As I lay there in bed pondering my participation in some recent local fundraisers, I became more and more unsettled and had to ask myself why I was feeling so pissed off. Why was I unsettled by an event that raised a bunch of money for a worthy cause? Hell, all the fundraisers that weekend raised a bunch of money for several different causes. So, what sort of asshole am I to bemoan such charitable acts?
The answer is simple: I am witnessing my leather world being overrun by non-kinky people manipulating the powerful energy of the leather tribe into a vehicle for their own self-promotion. This has got to stop.
If for no other reason, it is driving the kinky men I want to hook up with out of the few spaces we have left. This is cock-blocking on an enormous scale.
We congregate to meet and associate with people who play like we do. It’s pure and simple. That’s the point. Punkt aus! Unfortunately, this basic reason for gathering has been lost on a great many people—especially in the titleholder community.
You, with the microphone, please shut up so that I can do the dance Leathermen once did in these spaces. It can only happen when the environment is right, and your screeching is making it impossible.
If you’ve forgotten, the dance is usually done very quietly while the music penetrates everything around us. It resonates in the gear two Leathermen wear. It starts when the gaze from under his Muir Cap catches your eyes from across the room, and that bolt of sexual energy blasts into you, through your chest, into your gut and down into your nuts. That’s the dance we’re here for, right? Your vision of children without toys has just obliterated the chance of that happening. Thank you, so much.
How did you end up here, anyway? And how can we get you to put down the microphone or at least sex it up and start doing the dance actual kinky guys do? Or how can we get you to leave? Maybe kink has nothing to do with Leather and being a Leather titleholder anymore – maybe I’m just living in some kind of fantasy.
I am willing to concede that I am often wrong about a lot of things, but this is not one of them. Sorry. I got into the Leather titleholder scene for many reasons. But one of my primary goals, as my first judging panel can tell you, was to find a guy into the same kind of sex I was into.
The first IMLs weren’t chosen at the Gold Coast because they were great at raising money for gonorrhea, or because they were coached on what to say by a professional “stylist.” Having heard the stories from David Kloss, and read about Patrick Brooks, Marty Kiker, and other early IML winners, it seems that their performance at play parties surrounding the original event garnered them as much respect as anything else they had to offer – if not more.
Radical sex has always been a huge part of being a Leatherman and the current emphasis on sexless Leather titleholder events is a course being charted in the wrong direction. It is taking us away from our origins.
From what I’ve read and witnessed (I am 44), AIDS is the reason our leather spaces changed so much. Other men more eloquent then I have outlined the transformation that occurred in our world during the first outbreaks of the great plague, but let me try to break it down here for the Twitter generation…

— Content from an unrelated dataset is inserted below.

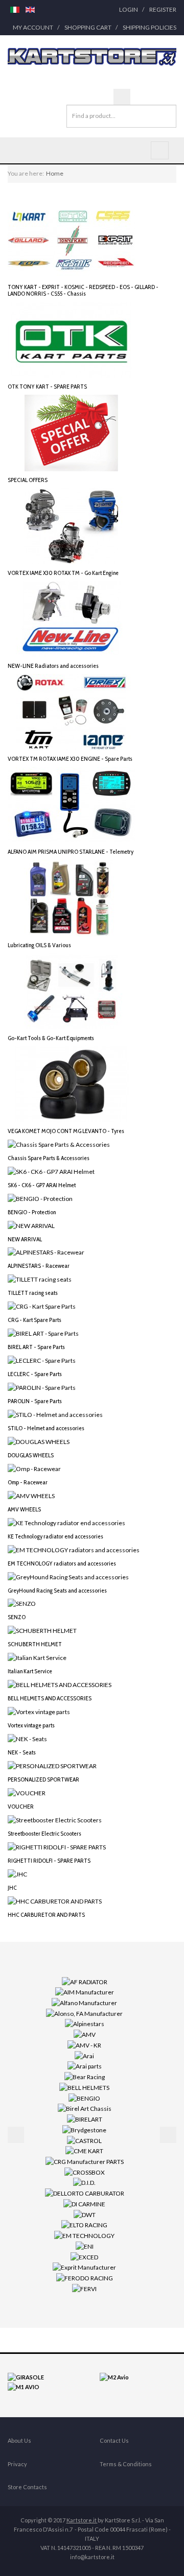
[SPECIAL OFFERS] (71, 432)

Our government was ignoring the AIDS issue, so those suffering from the effects of the disease had to pull together and take on the enormous task of fighting it, as well as caring for the dying, burying the dead, and consoling the survivors.
Along with most of the vanilla queer community, leather folk made miracles happen. We felt dignity for the first time as we found out just how powerful we could be in the face of such horrifying adversity.
When we were raising cash for the cause, we didn’t care where it came from or how it was raised. We dropped everything to look after of our own. Our dignity swelled, just as it should have. We made a real difference in the lives of people who really needed it. This necessitated opening our spaces to anyone with money to spend or talent to lend. We just did it—and many people, myself included, reaped the benefits of the programs those efforts spawned.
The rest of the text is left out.